# PCI or USB Wireless ethernet adapter recommendations

## dark_glaive

I'm looking for a PCI or USB Wireless ethernet adapter for my PC. My requirements are that it have an in-kernel driver (no ndiswrapper or kernel patching stuff) already and that it be somewhat affordable. Newegg links much appreciated.

----------

## bobber205

Wow. I just posted a topic like this.  :Wink: 

I hope one of us gets a good answer.  :Very Happy: 

----------

## NeddySeagoon

Guys,

Anything with a Ralink chipset is supported. They are not in kernel but they are native with ebuilds.

----------

## bobber205

http://www.newegg.com/Product/Product.asp?Item=N82E16833180030

Found a reasonbaly priced one.  :Very Happy: 

And according to http://ralink.rapla.net/

this is compatible right?

----------

## NeddySeagoon

bobber205,

If you get a PCI wireless Card be sure it supports a remote antenna.

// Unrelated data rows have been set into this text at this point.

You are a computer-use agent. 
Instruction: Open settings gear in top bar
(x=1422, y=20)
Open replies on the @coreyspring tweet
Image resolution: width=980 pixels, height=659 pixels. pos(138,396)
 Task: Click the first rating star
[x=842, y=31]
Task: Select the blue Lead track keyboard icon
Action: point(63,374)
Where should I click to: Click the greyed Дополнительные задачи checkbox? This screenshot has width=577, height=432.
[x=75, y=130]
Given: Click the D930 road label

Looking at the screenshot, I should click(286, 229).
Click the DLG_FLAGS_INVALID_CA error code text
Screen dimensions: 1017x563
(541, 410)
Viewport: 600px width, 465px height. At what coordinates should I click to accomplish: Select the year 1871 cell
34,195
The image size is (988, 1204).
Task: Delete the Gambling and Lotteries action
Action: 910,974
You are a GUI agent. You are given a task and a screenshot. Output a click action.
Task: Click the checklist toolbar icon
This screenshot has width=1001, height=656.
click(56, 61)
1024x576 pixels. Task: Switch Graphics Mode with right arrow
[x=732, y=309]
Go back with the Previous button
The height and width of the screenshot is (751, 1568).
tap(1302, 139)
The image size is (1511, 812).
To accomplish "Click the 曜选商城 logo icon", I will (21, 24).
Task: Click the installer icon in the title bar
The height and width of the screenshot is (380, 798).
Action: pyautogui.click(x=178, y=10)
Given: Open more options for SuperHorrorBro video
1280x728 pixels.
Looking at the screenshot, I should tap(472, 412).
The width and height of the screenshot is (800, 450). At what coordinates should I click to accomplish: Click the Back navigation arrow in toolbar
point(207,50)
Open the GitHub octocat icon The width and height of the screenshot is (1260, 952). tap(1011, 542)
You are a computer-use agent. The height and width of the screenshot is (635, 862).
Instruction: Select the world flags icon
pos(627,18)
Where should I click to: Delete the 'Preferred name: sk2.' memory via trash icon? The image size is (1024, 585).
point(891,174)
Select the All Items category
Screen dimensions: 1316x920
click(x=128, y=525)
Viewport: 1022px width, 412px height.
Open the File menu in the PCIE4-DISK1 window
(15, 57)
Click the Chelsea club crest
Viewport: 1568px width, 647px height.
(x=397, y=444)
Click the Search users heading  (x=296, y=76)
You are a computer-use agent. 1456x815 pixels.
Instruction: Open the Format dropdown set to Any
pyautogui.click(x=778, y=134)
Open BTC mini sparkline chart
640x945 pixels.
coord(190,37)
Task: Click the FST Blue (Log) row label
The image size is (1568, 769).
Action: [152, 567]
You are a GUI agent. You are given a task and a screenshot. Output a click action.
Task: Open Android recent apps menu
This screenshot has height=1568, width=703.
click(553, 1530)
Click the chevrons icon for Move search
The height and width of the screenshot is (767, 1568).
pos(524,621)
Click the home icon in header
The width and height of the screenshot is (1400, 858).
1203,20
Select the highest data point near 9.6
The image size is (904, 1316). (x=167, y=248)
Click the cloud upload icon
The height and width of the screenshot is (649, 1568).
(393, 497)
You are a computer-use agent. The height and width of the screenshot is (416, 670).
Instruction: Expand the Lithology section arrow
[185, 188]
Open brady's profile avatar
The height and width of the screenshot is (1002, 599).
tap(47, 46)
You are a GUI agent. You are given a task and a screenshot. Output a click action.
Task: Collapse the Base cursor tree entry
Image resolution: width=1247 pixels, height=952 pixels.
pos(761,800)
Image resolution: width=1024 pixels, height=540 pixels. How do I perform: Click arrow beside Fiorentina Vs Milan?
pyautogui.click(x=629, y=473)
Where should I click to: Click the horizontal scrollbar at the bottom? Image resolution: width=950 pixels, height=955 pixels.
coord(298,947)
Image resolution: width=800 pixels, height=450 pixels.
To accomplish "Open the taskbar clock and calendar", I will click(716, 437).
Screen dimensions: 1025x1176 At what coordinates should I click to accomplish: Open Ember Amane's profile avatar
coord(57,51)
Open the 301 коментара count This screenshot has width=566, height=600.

Wireless does not work if the antenna is placed between a steel box and a wall.

----------

## bobber205

The one I linked to seems to have an external attenna doesn't it?   :Smile: 

----------

## NeddySeagoon

bobber205,

Its certianly removable - you will want an extension cable for it, if there is not one included.

----------

## bobber205

What do you mean by extension cable?

----------

## NeddySeagoon

bobber205 

A cable that connects between the Antenna port on the card and the Antenna itself.

It allows you to get the antenna away from the steel box that encloses the computer and have the Antenna in a better position.

USB wireless dongles typically have a USB cable that serves the same purpose. Mine has a 3 foot USB cable so I can move the dongle, which includes the Antenna, about to find a strong signal spot.

----------

## bobber205

How much are those usually? And what should I search for in newegg?

----------

## Winblowz99

Netgear WG311T. Works great for me. Uses the Atheros chipset and madwifi driver. But I'm not sure if it supports a remote antenna...

----------

## NeddySeagoon

bobber205,

I've never had to buy one. There may be one in the pack with the PCI card.

I only have an AP and a USB wireless dongle. One of the comments on your Newegg page mentioned the cable I'm talking about.

----------

## Eil

My suggestion would be to try to find a card on this list: http://madwifi.org/wiki/Compatibility

You'll be better off going to newegg or [insert favorite online vendor] and comparing their available model numbers against this list rather than the reverse. This is due to the fact that the list is huge and a large percentage of the cards listed are no longer sold or were only ever sold in limited markets.

These are two Atheros-based cards that I own which have performed well over the years. I don't know if they are still sold.

   *  TrendNET TEW-443pi (PCI)

   * Netgear WG511T (CardBus)

----------

## bobber205

http://forums.macrumors.com/showthread.php?p=3419891#post3419891

How about the one that guy is selling?

----------